En mi país sucede diariamente una tragedia que arrastra 16 años continuos de vejaciones que me hacen sentir desplazado, excluido, perseguido y estigmatizado no por el yihadismo sino por una dictadura militar, un narco Estado, un régimen y no un gobierno que trata inútilmente de convencer al mundo de que es una democracia “participativa” cuando en verdad es autoritaria y perversa. Una “democracia” que impone no solo un pensamiento único sino que bajo el mando autocrático del Poder Ejecutivo pisotea a los otros poderes: al Legislativo, al Judicial y a la impostura de un inventado poder moral; ha oscurecido el conocimiento universitario, cerrado las puertas y las ventanas del pensamiento y cercenado la libre expresión de las ideas; mutila mi derecho de disentir, criminaliza mi protesta; dispara balas que estallan en las cabezas de muchachos de catorce años mientras hace chistes un despiadado embajador. Escribo este artículo pero en un diario asfixiado por un régimen que le niega el papel y acosa a los medios de comunicación y veo, a lo lejos, un Palacio de Gobierno sordo a las exhortaciones de los organismos internacionales que ordenan la devolución de Radio Caracas Televisión, la libertad de todos los presos políticos, el señalamiento no digamos del gigantesco fraude judicial en perjuicio de Leopoldo López, que continúa preso al igual que más de setenta disidentes políticos, sino la confirmación del tráfico de drogas en cuyo desempeño aparecen presuntos sobrinos palaciegos y personeros del alto gobierno.

Un régimen que pretende hacer de mí un soldadito obediente y no el civil incisivo y cuestionador que sigo siendo a mis 84 años obligándome a recorrer tiendas, farmacias y supermercados en búsqueda de productos básicos para encontrar al dependiente que dice que no hay lo que busco mientras mueve la cabeza de un lado a otro.

Vivo en un país que todos suponen rico porque hay petróleo ignorando que, por lo general, son pobres muchos de los países que lo tienen y en nuestro ADN arrastramos, además, el agobiante bacilo de la triste y efímera ilusión de la minería.

¡Vivo mal! Sin agua, con apagones. El profesor universitario tiene que hacer de taxista para sobrevivir.
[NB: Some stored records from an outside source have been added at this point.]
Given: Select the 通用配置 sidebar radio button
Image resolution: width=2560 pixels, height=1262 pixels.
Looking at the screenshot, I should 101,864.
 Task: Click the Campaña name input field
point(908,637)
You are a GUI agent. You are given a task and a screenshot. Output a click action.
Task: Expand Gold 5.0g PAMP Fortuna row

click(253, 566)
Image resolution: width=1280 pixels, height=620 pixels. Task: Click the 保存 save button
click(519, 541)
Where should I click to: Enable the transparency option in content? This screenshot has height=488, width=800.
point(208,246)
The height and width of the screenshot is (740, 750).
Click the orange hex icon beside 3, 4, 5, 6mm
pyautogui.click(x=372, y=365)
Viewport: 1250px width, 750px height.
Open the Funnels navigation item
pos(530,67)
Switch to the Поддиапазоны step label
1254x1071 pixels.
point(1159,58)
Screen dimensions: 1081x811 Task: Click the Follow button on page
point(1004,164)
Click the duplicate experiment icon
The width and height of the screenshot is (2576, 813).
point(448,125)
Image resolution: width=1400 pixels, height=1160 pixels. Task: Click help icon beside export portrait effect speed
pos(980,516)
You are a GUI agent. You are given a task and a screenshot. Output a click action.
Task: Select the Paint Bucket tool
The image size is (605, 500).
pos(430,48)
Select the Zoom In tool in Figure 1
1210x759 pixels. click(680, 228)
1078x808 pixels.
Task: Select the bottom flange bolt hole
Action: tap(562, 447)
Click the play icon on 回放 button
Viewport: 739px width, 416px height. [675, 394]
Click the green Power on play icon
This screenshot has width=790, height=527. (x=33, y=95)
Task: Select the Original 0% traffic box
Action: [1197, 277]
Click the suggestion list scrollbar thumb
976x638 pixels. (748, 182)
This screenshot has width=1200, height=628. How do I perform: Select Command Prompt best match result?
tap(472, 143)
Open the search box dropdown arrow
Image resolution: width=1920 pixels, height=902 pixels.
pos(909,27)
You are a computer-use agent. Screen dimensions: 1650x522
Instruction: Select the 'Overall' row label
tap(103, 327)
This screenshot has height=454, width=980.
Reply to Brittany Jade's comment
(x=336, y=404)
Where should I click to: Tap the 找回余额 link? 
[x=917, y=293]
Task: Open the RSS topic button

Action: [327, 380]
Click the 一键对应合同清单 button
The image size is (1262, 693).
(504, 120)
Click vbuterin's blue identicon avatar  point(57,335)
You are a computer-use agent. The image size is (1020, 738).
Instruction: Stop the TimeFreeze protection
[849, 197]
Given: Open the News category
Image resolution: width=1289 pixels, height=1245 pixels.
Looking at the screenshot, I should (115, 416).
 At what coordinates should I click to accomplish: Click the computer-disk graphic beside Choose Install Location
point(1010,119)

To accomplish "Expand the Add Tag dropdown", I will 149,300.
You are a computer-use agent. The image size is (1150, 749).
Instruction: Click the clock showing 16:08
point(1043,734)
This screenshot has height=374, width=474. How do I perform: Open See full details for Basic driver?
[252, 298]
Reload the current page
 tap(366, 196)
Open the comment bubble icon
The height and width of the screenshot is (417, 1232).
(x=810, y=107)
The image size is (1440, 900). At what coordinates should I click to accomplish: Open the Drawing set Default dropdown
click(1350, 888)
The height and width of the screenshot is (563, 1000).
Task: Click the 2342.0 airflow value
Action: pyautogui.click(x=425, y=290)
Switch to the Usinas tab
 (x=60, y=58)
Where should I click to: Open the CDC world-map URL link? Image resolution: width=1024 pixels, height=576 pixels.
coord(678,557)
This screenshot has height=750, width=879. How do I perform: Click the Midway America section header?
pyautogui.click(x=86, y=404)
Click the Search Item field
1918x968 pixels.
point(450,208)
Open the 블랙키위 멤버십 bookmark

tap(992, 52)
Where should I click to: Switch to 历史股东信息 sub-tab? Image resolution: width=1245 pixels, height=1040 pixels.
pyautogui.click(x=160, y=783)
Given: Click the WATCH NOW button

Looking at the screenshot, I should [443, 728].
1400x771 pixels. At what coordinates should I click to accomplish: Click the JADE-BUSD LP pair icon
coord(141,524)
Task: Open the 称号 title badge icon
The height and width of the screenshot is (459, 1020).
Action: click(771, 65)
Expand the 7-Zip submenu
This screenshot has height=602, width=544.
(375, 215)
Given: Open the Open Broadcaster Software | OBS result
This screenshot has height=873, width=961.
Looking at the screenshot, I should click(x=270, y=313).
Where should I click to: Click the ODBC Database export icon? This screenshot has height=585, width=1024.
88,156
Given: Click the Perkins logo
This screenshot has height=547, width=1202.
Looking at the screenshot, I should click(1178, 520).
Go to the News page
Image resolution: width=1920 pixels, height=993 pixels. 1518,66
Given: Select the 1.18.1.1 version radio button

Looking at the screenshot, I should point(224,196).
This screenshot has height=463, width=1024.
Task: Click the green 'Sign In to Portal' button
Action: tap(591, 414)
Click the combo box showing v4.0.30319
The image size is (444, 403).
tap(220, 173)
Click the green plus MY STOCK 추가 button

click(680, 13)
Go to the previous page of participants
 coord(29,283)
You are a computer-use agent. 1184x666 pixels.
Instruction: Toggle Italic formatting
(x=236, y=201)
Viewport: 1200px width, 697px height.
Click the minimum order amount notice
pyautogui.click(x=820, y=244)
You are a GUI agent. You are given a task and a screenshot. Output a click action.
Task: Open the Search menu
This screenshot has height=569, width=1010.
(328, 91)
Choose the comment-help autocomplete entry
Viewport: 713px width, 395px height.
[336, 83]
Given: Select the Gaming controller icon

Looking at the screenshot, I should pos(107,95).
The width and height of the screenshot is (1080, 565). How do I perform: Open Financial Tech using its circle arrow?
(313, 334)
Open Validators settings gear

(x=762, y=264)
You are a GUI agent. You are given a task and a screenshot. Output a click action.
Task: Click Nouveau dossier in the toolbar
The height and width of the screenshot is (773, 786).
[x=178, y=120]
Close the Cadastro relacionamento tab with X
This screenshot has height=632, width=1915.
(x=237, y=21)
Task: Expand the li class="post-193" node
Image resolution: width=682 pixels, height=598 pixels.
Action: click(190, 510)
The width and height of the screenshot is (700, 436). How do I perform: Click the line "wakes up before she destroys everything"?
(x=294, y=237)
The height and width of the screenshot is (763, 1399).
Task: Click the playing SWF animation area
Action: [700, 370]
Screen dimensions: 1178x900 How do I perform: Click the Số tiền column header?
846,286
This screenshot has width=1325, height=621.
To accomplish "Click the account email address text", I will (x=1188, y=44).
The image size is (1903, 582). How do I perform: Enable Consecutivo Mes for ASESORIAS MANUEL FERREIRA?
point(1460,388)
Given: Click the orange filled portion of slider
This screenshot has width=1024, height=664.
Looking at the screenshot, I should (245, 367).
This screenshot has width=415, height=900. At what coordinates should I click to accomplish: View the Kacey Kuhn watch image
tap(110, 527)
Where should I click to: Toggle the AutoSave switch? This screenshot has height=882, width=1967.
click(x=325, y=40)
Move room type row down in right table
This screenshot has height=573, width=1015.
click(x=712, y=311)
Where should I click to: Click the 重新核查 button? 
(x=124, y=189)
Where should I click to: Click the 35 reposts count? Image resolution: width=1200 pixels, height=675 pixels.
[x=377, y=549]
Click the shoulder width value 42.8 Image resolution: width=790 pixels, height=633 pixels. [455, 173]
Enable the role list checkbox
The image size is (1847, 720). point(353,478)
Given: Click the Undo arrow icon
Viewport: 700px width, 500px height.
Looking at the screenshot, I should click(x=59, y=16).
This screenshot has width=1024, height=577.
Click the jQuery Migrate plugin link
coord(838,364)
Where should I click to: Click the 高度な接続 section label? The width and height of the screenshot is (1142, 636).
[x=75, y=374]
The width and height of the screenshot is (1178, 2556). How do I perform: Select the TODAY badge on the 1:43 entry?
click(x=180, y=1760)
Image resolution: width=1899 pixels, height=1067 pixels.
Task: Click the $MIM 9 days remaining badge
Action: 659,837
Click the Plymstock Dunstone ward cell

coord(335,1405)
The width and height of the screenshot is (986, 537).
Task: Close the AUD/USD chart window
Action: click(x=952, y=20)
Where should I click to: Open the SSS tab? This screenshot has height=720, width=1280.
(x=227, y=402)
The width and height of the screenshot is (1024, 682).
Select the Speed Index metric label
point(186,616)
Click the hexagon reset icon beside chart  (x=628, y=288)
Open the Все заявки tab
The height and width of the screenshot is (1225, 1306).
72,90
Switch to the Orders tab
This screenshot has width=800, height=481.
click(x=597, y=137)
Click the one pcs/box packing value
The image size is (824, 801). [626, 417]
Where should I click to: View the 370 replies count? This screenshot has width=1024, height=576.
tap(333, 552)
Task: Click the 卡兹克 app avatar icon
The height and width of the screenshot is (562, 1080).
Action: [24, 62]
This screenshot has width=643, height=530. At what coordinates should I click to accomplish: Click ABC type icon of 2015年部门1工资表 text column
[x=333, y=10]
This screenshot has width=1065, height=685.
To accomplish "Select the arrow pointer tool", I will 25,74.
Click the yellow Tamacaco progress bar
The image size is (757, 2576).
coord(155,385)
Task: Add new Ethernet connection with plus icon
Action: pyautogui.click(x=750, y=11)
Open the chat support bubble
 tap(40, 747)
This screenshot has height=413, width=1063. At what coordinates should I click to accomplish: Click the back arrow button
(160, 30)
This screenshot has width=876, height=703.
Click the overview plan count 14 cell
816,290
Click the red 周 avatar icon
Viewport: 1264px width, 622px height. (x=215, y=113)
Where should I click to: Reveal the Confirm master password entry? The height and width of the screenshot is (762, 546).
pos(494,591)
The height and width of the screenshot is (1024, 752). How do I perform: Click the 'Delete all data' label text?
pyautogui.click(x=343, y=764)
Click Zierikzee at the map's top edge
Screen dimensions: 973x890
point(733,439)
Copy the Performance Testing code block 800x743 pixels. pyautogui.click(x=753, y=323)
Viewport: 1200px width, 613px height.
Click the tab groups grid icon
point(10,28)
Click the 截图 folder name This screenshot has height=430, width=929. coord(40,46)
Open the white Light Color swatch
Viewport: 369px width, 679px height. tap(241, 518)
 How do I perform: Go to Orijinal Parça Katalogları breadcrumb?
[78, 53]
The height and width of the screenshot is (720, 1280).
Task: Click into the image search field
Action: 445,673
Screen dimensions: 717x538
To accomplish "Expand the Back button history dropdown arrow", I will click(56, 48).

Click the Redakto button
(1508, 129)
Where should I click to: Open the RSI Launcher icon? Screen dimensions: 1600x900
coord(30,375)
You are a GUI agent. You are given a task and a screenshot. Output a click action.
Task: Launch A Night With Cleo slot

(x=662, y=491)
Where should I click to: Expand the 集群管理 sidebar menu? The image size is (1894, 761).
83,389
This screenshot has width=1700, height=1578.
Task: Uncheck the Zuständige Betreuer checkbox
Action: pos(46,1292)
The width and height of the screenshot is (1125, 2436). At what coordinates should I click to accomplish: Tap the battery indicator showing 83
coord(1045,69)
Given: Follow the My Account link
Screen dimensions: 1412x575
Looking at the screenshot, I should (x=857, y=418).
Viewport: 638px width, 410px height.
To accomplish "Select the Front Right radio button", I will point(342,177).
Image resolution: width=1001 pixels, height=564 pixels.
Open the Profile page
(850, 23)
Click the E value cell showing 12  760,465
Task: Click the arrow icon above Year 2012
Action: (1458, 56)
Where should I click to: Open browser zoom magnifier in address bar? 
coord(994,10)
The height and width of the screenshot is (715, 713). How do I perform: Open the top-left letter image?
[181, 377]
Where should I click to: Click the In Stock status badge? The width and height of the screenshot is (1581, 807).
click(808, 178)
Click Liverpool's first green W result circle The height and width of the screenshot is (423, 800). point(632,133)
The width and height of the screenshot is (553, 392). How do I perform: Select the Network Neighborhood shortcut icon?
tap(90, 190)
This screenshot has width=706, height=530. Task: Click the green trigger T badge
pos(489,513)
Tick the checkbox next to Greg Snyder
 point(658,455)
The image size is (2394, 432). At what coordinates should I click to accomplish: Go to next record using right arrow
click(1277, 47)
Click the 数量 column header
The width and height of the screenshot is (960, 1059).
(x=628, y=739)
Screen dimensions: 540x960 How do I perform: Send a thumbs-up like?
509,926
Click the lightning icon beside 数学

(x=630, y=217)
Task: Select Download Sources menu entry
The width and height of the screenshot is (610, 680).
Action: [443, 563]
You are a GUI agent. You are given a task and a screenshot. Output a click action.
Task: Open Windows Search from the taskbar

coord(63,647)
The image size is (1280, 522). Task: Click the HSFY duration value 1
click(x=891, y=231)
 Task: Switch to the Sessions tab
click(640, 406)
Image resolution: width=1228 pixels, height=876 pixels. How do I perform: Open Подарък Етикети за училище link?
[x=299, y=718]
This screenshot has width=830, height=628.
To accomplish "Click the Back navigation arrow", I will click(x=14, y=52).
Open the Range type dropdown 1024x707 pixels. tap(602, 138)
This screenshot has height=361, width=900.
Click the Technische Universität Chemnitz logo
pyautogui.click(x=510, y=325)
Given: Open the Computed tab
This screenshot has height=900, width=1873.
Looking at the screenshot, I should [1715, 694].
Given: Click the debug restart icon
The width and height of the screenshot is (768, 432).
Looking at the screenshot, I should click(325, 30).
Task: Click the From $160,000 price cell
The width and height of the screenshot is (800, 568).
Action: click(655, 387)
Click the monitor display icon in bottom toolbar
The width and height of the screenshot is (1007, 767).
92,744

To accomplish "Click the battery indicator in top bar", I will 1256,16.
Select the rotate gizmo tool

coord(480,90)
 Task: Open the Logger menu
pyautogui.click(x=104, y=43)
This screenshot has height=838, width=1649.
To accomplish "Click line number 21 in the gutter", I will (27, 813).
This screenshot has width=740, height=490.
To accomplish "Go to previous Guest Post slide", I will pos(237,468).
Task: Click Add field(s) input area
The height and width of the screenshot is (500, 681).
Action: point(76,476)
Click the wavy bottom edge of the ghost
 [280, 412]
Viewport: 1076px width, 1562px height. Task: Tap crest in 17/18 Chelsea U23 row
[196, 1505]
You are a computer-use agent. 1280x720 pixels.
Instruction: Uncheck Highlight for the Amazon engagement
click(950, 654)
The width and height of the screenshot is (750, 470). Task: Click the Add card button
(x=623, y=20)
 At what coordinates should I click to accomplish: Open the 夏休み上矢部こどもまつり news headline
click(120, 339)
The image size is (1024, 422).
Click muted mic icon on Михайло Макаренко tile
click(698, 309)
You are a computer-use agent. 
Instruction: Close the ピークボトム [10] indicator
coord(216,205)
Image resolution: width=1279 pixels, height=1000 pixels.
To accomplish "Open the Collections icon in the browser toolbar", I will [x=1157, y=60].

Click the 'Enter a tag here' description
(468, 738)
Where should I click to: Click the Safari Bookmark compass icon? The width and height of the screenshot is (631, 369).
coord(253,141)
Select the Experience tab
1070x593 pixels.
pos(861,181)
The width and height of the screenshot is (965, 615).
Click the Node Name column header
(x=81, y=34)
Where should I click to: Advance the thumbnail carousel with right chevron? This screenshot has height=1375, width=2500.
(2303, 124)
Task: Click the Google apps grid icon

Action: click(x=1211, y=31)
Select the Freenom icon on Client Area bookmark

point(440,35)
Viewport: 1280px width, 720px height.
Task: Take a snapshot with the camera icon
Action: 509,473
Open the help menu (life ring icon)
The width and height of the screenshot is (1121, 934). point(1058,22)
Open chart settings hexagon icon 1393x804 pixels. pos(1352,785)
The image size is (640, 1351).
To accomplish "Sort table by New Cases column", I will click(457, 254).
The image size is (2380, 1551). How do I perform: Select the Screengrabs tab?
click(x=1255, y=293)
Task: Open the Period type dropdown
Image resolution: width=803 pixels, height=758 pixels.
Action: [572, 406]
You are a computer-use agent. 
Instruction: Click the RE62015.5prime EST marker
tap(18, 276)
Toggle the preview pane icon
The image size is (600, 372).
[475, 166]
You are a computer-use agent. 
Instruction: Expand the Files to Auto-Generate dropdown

Vivo peor que los parisinos que tuvieron que enfrentar a los fundamentalistas islámicos porque mi agonía es cotidiana y debo padecer “hasta que la rana eche pelos” la degradación que el régimen hace del lenguaje.

Pero no veo asomos de solidaridad, de apoyo o condolencia en ningún parisino. ¡Vivo en la oscuridad! ¡Soy el hazmerreír del mundo! Muestro mi pasaporte en las porterías de los países que visito y me miran con recelo como mirábamos ayer a los colombianos cuando mostraban el suyo. No soy víctima de ningún kamikaze pero cargo encima los explosivos de mis desventuras y las numerosas muertes violentas cada semana. Por eso pido a los que viven en verdadera democracia que me digan que lo sienten; que borren de su diccionario personal lo de la no intervención porque estoy agonizando sumido en el charco de una tragedia que les concierne y me digan que se sienten avergonzados de no haberme enviado ningún mensaje solidario que me ayude, al menos, a soportar este castigo que no me merezco.